You see, recently I have wanted to make a document where I would list all of the on’yomi and kun’yomi readings, ordering them by the number of times they are used in the 2135 most common kanji. My hope was not only to find out what readings are most frequently used (so I can put more emphasis on those), but also to have a clearer picture of which of the readings I need better mnemonics/word associations for (like “cake” for “kei”). I want to personalize some of them as the ones suggested by WK don’t always work for me.
With all of that being said, after a lot of research online I was finally able to find a link to a document listing all on’yomi readings for kanji. The list even has them ranked by how many kanji use each reading and what those kanji are. The problem is that I can’t seem to find the equivalent for kun’yomi readings. So, I was curious if anyone knew if someone ever went through the trouble of doing the same thing for kun’yomi readings?
Yea, my guess was that since kun’yomi readings are less frequently used, no one really bothered doing it. Although, I’m surprised something like this wasn’t officially done in a book.
I wouldn’t agree with that. Kun’yomi is used just as frequently as on’yomi, if not more so. Granted, those big honking multi-kanji words like 文部科学省 tend to be pure on’yomi, but almost all common-use verbs are kun’yomi.
Not exactly a rigorous study, but for a data point from actual Japanese media, I grabbed my copy of Flying Witch volume 13 (because it happened to be in arm’s length) and counted kanji readings. Ignoring character names, the first ten pages contained 108 kanji using kun’yomi, and 116 using on’yomi.
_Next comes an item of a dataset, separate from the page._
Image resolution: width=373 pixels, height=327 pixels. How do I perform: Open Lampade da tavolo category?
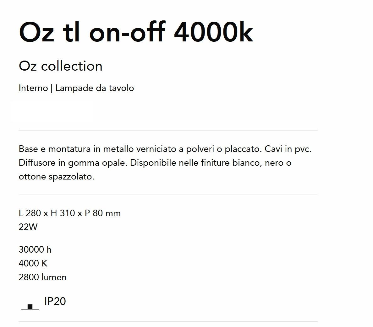pyautogui.click(x=95, y=88)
And yes, the on’yomi won out here, but by just 6.9% - if I’d gone another page, the balance could have easily tipped the other way.
No, I think the issue is more that there’s just so much more variety in possible kun’yomi readings for kanji that a list of the most common ones wouldn’t really be all that informative.
It sounds like you’re referring to frequency by dictionary entry? (Sorry if you mentioned that specifically).
In that sense, yes, on’yomi are more frequent. But it’s also not really a metric that most people worry about, since there tends to be a lot of obscure words that fill up dictionary entries with on’yomi usage, but the one or two kun’yomi will show up in actual texts way more often.